# rainbow name



## alejandra_gr

How can I translate this sentece?
 
"In all areas the name “BRAND” becomes the rainbow name in the industry"
 
Thanks,


----------



## k-in-sc

Never heard of it. It sounds strange! What's the context?


----------



## alejandra_gr

k-in-sc said:


> Never heard of it. It sounds strange! What's the context?


It is a speech about a brand and its history in the market.


----------



## cocuyo

More context might help. What geographical region? What cultural sphere?


----------



## k-in-sc

Maybe it's a crayon manufacturer ...
XD


----------



## MetalMarianne

Never heard "rainbow name" - but it sounds similar to "umbrella term" ... could it be related to it?


----------



## fsabroso

MetalMarianne said:


> Never heard "rainbow name" - but it sounds similar to "*umbrella term" .*.. could it be related to it?


I thought the same.

Regards.


----------



## k-in-sc

Hmm, you guys get points for creative thinking! But unlike umbrellas, rainbows aren't usually thought of as covering anything. In fact, they are ephemeral and when you see them they are usually off in the distance. The main quality of a rainbow is its colors, obviously, and then there's the term "rainbow bridge," to heaven or the afterlife. 
All I can think of is that the use of this term relates to something that was said earlier along the lines of being a "full-spectrum provider" of whatever the company's product or service is.


----------



## Jocaribbean

Usually the word "rainbow" has a racial connotation, implying the gathering of all the races in one place. One example of this is the Urban expression "urban rolodex" which is a compilation of several persons divided by they race. Journalists and marketing staff keep this type of rolodex in case they need a point of view or study from a particular ethnic group.
so maybe Rainbow name is referred to the association of a brand to a particular market.
Pfff  hope this makes sense!


----------



## MetalMarianne

k-in-sc said:


> Hmm, you guys get points for creative thinking!



Thanks k-in-sc!
I´ll take is a compliment


----------



## MetalMarianne

Jocaribbean said:


> Usually the word "rainbow" has a racial connotation, implying the gathering of all the races in one place. One example of this is the Urban expression "urban rolodex" which is a compilation of several persons divided by they race. Journalists and marketing staff keep this type of rolodex in case they need a point of view or study from a particular ethnic group.
> so maybe Rainbow name is referred to the association of a brand to a particular market.
> Pfff  hope this makes sense!




In Sweden the term "rainbow" has become synonym of varied sexual tendencies - e.g., rainbow family is a family with homo- or transsexual parents. 

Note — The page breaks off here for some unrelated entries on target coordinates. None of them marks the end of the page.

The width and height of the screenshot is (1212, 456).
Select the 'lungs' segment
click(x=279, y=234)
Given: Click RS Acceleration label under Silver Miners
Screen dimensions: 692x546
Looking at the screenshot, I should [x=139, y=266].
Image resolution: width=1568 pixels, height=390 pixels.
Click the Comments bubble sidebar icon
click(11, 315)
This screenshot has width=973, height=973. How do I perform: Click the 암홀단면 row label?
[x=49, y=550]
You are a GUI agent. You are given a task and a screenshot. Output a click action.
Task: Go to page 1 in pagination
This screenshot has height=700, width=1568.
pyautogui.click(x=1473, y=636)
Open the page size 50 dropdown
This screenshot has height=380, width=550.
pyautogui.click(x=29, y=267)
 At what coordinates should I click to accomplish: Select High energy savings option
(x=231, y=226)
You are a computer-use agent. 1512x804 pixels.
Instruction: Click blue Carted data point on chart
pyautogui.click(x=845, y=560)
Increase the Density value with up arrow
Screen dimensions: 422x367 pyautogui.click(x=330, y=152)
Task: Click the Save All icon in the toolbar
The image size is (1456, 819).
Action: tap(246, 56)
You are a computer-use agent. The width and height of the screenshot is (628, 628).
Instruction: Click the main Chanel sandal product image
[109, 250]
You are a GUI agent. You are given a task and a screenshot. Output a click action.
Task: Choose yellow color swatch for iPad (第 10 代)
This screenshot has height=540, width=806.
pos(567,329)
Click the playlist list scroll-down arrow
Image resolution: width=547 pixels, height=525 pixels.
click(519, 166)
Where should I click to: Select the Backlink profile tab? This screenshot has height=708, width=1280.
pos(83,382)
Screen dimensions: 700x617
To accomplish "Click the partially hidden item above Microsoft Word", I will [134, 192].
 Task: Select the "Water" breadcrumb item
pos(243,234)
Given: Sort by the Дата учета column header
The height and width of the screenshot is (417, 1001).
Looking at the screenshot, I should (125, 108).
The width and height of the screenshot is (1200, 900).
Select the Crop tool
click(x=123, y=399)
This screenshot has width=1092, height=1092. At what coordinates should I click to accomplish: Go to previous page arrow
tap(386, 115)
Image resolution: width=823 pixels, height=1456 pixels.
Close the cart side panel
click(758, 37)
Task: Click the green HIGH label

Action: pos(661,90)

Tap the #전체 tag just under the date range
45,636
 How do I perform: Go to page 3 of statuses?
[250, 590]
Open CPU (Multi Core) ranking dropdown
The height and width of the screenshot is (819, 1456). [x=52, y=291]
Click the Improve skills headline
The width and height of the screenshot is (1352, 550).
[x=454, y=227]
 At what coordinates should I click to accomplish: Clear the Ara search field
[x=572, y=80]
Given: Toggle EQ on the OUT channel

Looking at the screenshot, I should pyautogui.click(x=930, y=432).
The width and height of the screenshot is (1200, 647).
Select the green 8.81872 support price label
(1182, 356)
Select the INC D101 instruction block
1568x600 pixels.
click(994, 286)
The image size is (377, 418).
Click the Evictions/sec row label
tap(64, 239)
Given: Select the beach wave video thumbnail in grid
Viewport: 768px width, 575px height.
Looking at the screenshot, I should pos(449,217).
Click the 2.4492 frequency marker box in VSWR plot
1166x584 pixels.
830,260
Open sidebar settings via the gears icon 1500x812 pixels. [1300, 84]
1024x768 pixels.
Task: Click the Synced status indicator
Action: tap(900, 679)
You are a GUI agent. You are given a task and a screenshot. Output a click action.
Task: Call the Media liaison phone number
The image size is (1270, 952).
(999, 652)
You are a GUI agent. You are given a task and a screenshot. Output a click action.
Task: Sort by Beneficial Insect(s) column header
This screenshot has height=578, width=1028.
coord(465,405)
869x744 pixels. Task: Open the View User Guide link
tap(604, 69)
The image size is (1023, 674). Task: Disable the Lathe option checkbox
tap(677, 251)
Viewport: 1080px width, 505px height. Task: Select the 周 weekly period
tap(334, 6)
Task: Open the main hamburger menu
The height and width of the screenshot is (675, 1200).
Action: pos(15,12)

But I still would like alejandra_gr to give us some more context.....


----------



## Jocaribbean

MetalMarianne said:


> In Sweden the term "rainbow" has become synonym of varied sexual tendencies - e.g., rainbow family is a family with homo- or transsexual parents.
> 
> But I still would like alejandra_gr to give us some more context.....


 
I think that is Universal Marianne!

If you see a rainbow flag, then it means the place is gay or gay-friendly.


----------



## cocuyo

The rainbow seems to have a specific meaning, just as other meteorological phenomenons, to the Maori, that's why I wonder whether it is from down under.


----------



## k-in-sc

MetalMarianne said:


> In Sweden the term "rainbow" has become synonym of varied sexual tendencies - e.g., rainbow family is a family with homo- or transsexual parents.
> 
> But I still would like alejandra_gr to give us some more context.....



Gay-friendly, that does seem like a good possibility!


----------